## BEGIN Supplied material

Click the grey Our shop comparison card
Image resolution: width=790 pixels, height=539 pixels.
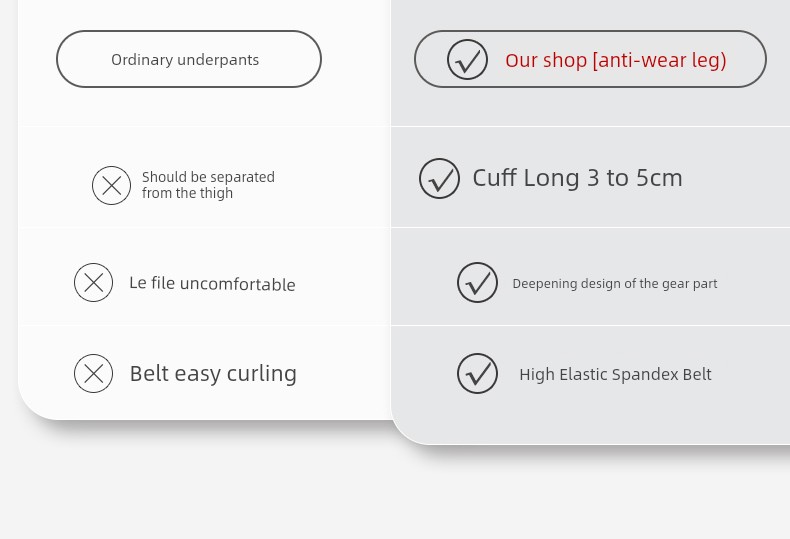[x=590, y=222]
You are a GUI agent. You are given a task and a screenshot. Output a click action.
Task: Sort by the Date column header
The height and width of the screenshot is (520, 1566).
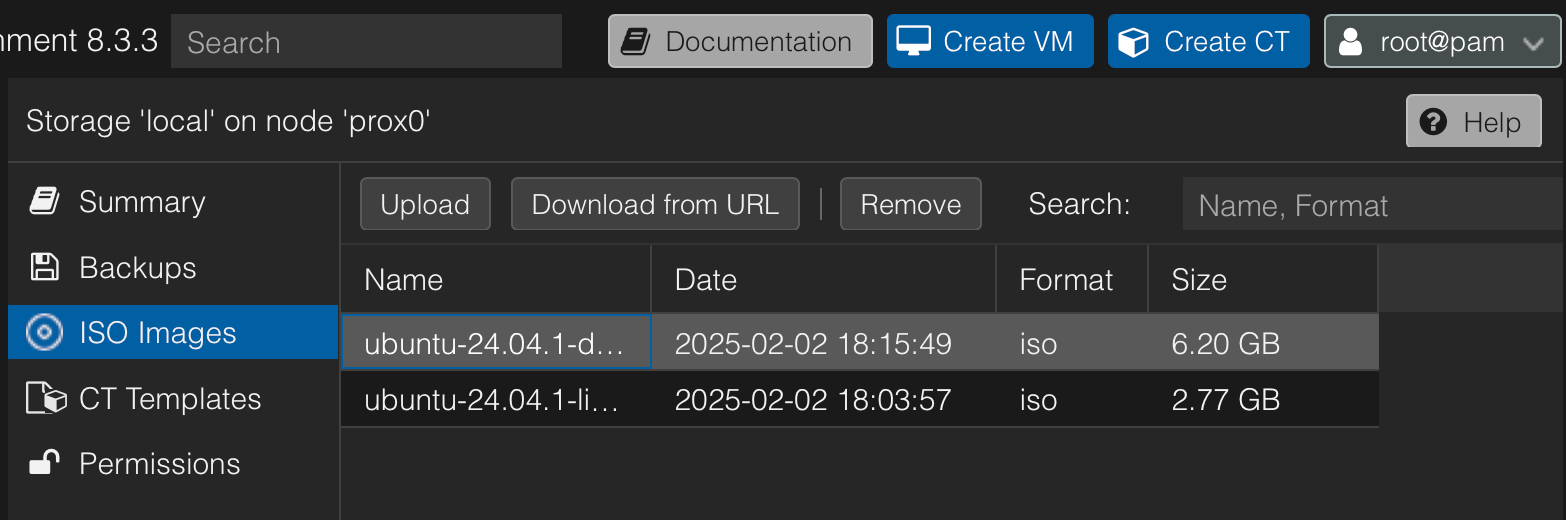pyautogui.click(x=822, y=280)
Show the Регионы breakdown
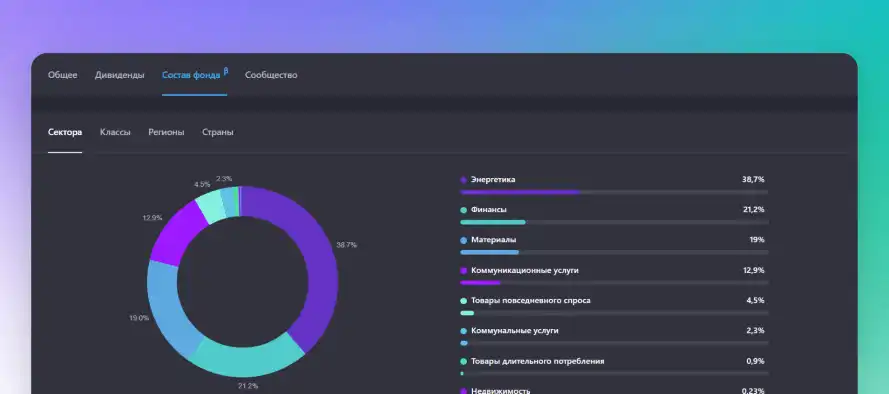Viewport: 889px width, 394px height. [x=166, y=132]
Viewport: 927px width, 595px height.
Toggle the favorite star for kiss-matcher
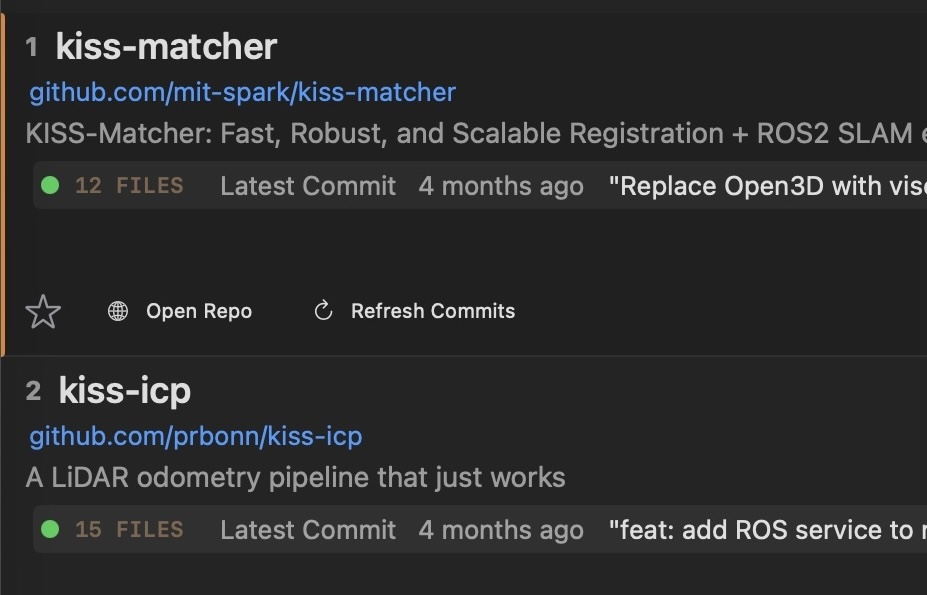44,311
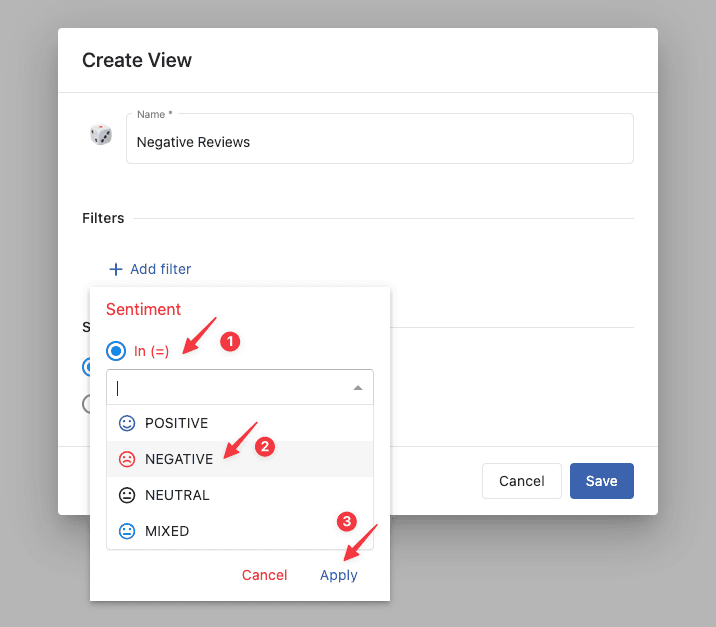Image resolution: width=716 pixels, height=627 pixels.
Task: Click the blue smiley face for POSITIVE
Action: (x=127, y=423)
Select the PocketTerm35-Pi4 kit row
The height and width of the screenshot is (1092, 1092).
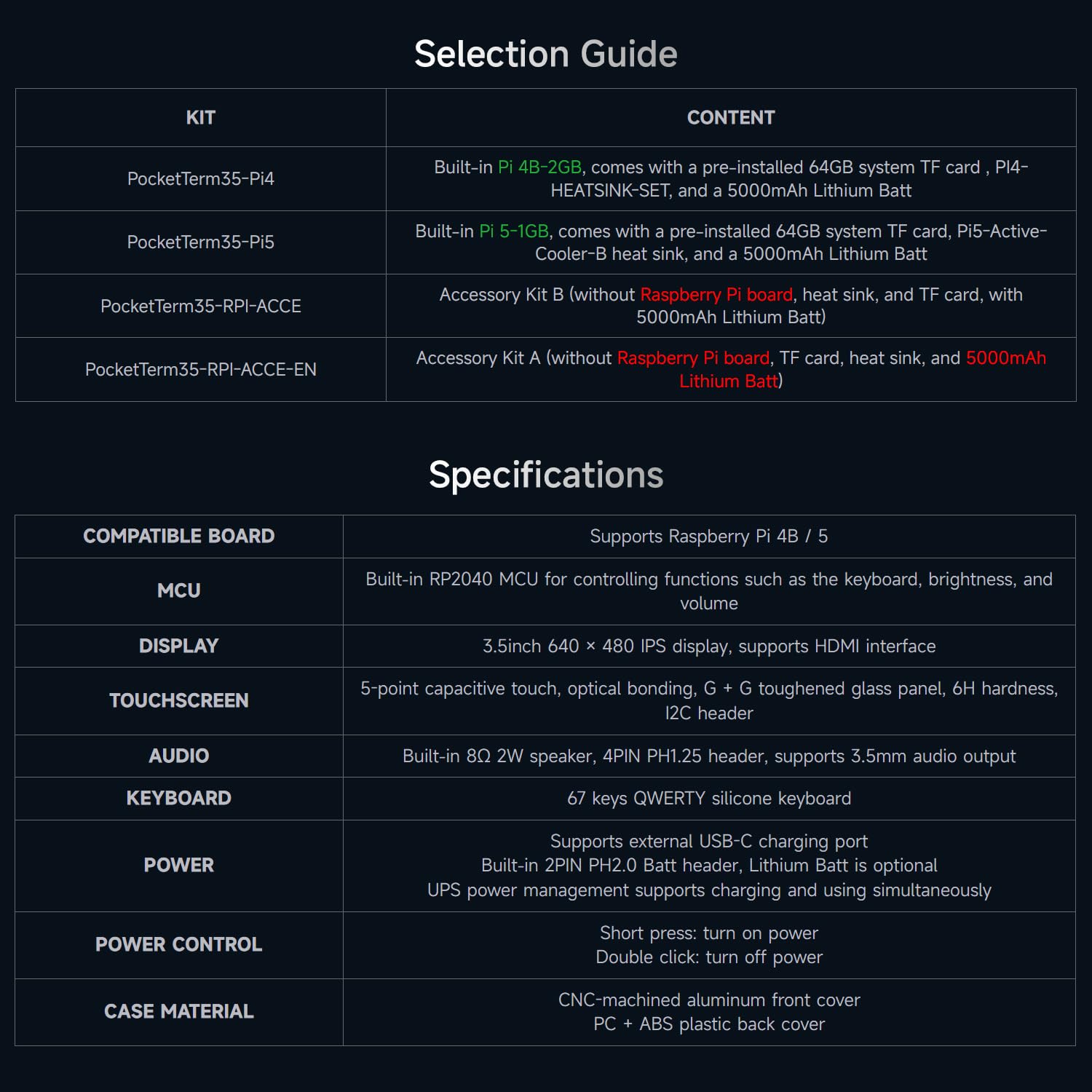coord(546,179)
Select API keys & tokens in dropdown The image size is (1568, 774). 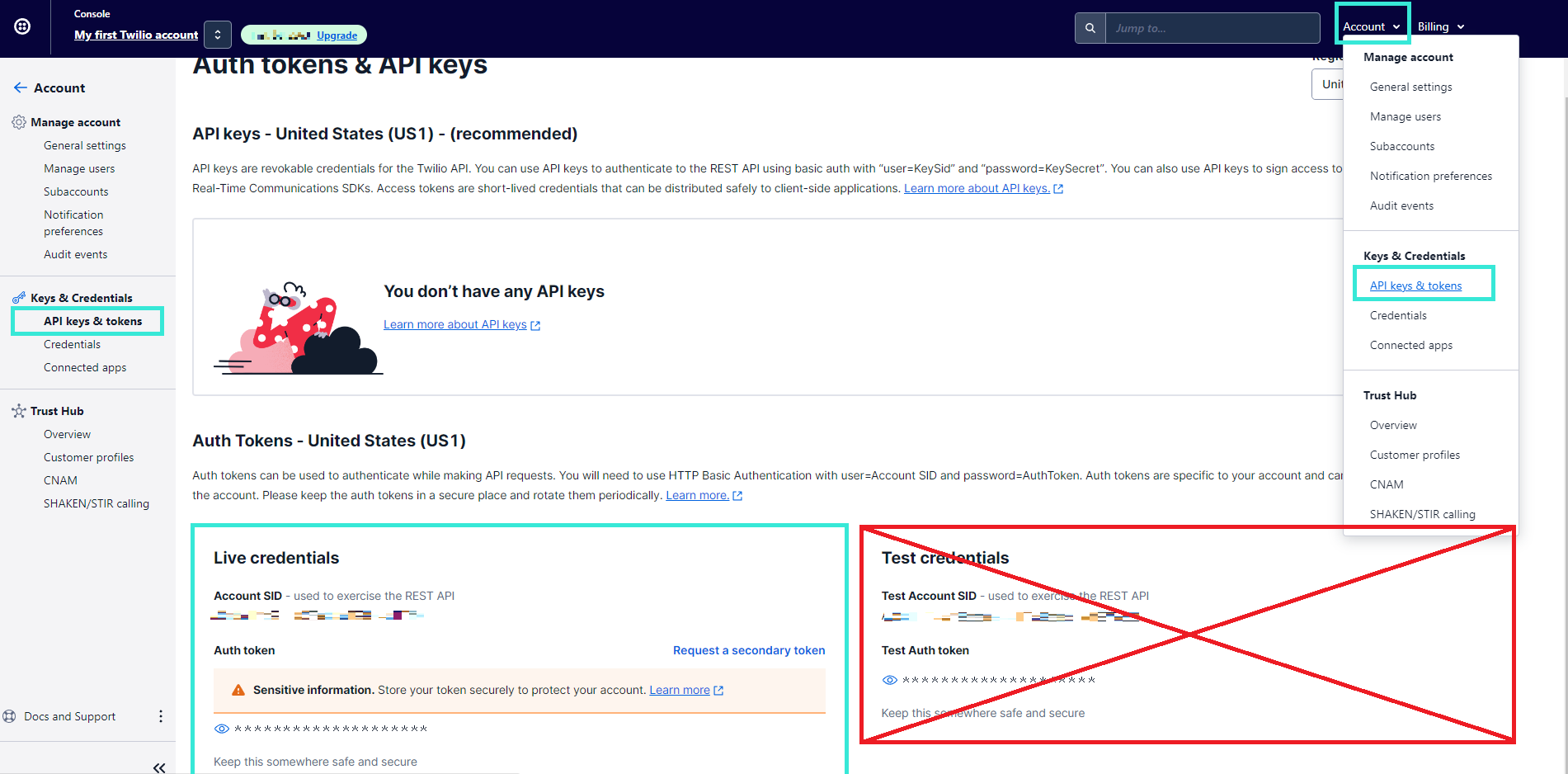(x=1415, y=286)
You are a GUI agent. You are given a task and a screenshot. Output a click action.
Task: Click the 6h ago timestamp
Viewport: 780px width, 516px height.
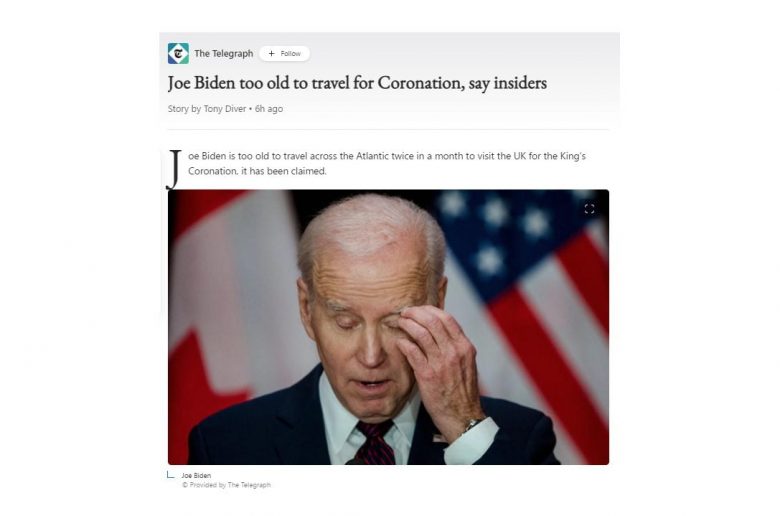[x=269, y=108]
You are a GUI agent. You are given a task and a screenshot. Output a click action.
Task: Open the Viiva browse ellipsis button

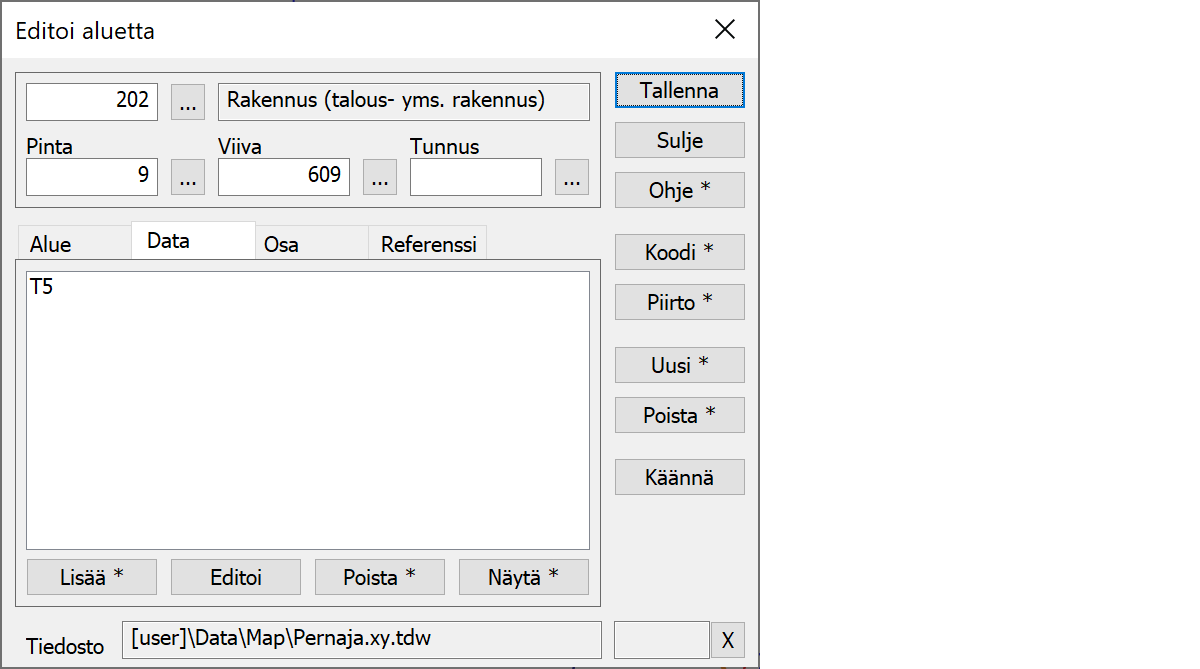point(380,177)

## END Supplied material

→ **Work to complete**: Update the listing from its first line through the line containing "pyautogui.click(x=822, y=280)" by replacing "screenshot" with "screen capture" and changing nothing else. Leave out the pictures.

→ **Complete answer**:
Click the grey Our shop comparison card
Image resolution: width=790 pixels, height=539 pixels.
[x=590, y=222]
You are a GUI agent. You are given a task and a screen capture. Output a click action.
Task: Sort by the Date column header
The height and width of the screen capture is (520, 1566).
pyautogui.click(x=822, y=280)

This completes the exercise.